━━━━━ PROVIDED DATA
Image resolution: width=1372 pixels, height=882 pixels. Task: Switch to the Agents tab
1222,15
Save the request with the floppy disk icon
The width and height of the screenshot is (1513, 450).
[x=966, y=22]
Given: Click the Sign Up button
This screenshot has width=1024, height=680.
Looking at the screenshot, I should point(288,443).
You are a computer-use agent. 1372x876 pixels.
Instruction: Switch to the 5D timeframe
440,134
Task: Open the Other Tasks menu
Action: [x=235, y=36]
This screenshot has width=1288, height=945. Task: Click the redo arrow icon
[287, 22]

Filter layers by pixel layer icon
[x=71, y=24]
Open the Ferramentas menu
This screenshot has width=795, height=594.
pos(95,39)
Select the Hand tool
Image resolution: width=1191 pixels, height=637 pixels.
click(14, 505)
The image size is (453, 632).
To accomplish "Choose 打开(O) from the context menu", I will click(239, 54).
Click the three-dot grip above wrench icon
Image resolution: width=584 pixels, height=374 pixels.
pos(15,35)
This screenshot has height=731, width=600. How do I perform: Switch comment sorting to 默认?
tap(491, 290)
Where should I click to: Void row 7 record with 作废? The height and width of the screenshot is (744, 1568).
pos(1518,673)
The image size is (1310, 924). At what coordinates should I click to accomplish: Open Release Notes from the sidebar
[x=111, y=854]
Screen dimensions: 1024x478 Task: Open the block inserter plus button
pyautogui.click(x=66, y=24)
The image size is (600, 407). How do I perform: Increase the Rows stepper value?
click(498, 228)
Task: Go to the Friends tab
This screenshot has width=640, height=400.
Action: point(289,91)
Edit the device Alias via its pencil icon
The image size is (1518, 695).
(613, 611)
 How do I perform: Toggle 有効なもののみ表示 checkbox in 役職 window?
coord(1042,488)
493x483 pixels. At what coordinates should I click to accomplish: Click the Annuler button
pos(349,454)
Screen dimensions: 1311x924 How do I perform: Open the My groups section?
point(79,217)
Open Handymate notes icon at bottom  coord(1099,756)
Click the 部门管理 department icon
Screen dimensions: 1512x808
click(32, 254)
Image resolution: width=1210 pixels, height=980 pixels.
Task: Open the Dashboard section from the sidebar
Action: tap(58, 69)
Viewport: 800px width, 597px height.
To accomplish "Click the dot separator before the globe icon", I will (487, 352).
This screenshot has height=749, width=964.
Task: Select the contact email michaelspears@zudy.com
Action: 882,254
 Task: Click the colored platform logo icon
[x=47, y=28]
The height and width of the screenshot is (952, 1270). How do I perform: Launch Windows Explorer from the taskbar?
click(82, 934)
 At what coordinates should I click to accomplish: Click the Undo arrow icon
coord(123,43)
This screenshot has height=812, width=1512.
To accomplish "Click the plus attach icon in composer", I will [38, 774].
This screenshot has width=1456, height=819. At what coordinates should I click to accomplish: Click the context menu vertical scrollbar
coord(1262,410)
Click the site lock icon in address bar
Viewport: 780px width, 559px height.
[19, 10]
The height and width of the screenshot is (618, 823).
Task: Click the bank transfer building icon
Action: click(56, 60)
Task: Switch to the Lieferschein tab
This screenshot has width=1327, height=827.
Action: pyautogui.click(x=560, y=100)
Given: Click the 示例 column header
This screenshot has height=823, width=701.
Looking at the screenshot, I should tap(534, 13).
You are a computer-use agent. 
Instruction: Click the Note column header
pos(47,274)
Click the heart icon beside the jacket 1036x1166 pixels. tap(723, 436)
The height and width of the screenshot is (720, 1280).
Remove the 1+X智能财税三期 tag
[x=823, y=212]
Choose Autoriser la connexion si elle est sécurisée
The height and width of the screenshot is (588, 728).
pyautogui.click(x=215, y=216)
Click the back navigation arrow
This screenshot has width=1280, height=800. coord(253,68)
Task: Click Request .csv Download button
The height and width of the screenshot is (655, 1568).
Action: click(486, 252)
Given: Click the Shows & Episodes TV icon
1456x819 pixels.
━━━━━━━━━━
* _WHAT YOU WILL DO_:
Count the lines in the records above that contain the string "accomplish", matching case exactly, and reply with only that number.

* _OUTPUT_:
7